Contrary to our own expectation and to researchers’ predictions, our results show that the behavioral task is the least valid method to assess socio-emotional skills in students. We first tested the correlation between each measure and the time spent doing homework. Results in Fig. 2a show that the student questionnaire was most correlated with time spend doing homework (0.13–0.19, p = 0.01) compared to the teacher questionnaire (0.06–0.08, p = 0.01) and the behavioral task (0.05, p = 0.05). However, the $$R^2$$ for these regressions is quite low ($$R^2$$ ranging between 0.03 and 0.06). Given that time spent doing homework was a self-reported variable, we can suspect measurement errors due to social desirability bias. Moreover, students prone to social desirability bias may over-declare both time spent on homework and their socio-emotional skills, which may explain the higher correlation between the two. Therefore, we also look at an objective measure of behavior: the discipline index of students, which is based on school administrative records of absenteeism, tardiness, sanctions and disciplinary actions. We find that, as expected, all socio-emotional measures are positively correlated to the disciplinary index, meaning that students who are more conscientious, gritty, or have higher self-control are more disciplined. Results in Fig. 2b also show that the teacher-reported questionnaire is more strongly correlated with the discipline index (0.40–0.47, p = 0.01) than the student questionnaire (0.13–0.27, p = 0.01) or the behavioral task (0.15, p= 0.01) are. We perform the same analysis for French and math GPA in panel 2c and 2d and similarly we find that the teacher questionnaire is most predictive.

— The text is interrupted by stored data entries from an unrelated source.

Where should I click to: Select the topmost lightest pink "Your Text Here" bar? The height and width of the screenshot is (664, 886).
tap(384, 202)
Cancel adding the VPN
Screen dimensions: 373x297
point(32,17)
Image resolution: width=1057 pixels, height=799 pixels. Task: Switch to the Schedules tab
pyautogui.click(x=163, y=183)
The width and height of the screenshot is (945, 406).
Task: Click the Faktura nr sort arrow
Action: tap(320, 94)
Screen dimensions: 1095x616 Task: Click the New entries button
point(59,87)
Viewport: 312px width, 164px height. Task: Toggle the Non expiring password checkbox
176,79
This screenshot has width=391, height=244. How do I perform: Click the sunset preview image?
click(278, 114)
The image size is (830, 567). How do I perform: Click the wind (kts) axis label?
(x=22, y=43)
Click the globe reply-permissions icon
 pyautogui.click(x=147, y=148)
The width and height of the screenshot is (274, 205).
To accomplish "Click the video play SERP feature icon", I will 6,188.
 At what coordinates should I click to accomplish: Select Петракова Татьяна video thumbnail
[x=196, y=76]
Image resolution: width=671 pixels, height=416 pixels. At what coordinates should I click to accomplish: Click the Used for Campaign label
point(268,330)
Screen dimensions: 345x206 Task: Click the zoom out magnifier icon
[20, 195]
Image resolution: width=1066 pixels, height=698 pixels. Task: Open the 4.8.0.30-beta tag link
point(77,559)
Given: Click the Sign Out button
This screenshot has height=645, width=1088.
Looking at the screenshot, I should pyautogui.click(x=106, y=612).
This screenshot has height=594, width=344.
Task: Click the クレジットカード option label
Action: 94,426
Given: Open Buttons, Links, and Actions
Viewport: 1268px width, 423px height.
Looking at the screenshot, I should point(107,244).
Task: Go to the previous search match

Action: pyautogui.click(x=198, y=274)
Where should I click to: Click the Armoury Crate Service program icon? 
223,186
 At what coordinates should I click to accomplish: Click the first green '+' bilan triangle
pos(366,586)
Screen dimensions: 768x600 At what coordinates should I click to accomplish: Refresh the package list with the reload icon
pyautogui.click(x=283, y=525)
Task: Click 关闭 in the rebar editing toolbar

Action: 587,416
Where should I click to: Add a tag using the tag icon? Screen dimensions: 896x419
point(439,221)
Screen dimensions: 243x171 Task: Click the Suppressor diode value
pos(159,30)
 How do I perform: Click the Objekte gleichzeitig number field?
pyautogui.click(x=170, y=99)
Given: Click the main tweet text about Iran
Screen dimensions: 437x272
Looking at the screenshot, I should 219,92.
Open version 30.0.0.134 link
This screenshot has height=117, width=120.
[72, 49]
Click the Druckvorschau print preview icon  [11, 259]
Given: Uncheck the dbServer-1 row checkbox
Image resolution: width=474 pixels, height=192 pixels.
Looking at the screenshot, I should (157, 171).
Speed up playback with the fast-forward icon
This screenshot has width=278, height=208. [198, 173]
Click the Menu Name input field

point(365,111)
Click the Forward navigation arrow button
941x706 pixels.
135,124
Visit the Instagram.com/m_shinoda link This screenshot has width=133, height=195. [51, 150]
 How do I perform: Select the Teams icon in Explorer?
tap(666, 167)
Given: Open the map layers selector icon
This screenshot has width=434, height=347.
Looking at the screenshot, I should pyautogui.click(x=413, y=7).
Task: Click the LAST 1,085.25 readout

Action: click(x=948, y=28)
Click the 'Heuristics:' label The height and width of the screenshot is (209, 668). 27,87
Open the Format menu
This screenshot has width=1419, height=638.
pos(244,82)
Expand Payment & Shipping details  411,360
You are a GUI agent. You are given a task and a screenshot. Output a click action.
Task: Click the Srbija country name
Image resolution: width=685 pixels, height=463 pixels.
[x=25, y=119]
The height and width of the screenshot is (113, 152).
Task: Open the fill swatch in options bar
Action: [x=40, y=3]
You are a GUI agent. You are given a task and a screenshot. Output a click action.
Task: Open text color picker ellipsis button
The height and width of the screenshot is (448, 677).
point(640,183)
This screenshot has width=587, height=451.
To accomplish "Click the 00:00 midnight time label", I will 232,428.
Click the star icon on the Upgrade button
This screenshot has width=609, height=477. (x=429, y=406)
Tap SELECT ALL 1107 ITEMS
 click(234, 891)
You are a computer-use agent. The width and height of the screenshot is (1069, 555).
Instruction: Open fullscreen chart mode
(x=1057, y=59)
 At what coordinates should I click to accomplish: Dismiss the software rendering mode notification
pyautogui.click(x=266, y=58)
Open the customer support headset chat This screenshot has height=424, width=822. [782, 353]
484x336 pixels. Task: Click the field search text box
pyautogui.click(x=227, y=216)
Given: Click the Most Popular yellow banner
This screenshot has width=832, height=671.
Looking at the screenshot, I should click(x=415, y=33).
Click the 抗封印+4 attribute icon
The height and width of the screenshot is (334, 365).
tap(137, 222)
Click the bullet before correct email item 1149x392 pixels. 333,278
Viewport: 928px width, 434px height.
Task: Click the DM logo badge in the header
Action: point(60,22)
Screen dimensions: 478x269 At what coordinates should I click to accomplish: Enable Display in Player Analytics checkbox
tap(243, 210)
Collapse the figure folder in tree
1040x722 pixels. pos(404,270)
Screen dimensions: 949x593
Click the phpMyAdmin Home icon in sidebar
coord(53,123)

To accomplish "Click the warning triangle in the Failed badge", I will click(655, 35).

One possible interpretation for the high correlation between the teacher reported questionnaire and observed behavior is that teachers use information on grades, absences, tardiness, sanctions and disciplinary actions when filling the Character Growth Card. Under this interpretation, teachers would not be any better at evaluating socio-emotional skills, they would simply have better access to objective behavioral outcomes. In order to rule out this interpretation, we correlate the teacher-reported questionnaire with behavioral outcomes that the teacher cannot directly observe. Specifically, we check if the teacher-reported questionnaire in a given year correlates with the student’s disciplinary index and grades during the following year, controlling for the student’s current year outcome. In other words, we test whether each measure of socio-emotional skills predicts progress in behavioral outcomes from one year to the next. The theory predicts that students who are more conscientious, gritty, or have more self-control should see higher improvements in their discipline index and GPA than students who are less conscientious, gritty, and are more impulsive. We find that, controlling for current current behavioral outcome, the teacher-reported questionnaire consistently predicts behavioral outcomes in the following year (see Fig. 3). Once again, teacher-reported questionnaire perform significantly better than student-reported questionnaires or behavioral tasks at predicting future behavior. Importantly, the teacher-reported questionnaire is the only socio-emotional measure that significantly and consistently predicts future academic results, as shown in Fig. 3c,d. We also test whether behavioral measures in grade 6 predict a change in behavior or grades from grade 7 to grade 8 and from grade 8 to grade 9, and whether behavioral measures in grade 7 predict a change in behavior or grades from grade 8 to grade 9 and find similar results (See Appendix Figures C16 to C19). Taken together, these results show that the teacher-reported questionnaire is a better predictor of future behavioral outcomes that are intimately related to the construct of interest.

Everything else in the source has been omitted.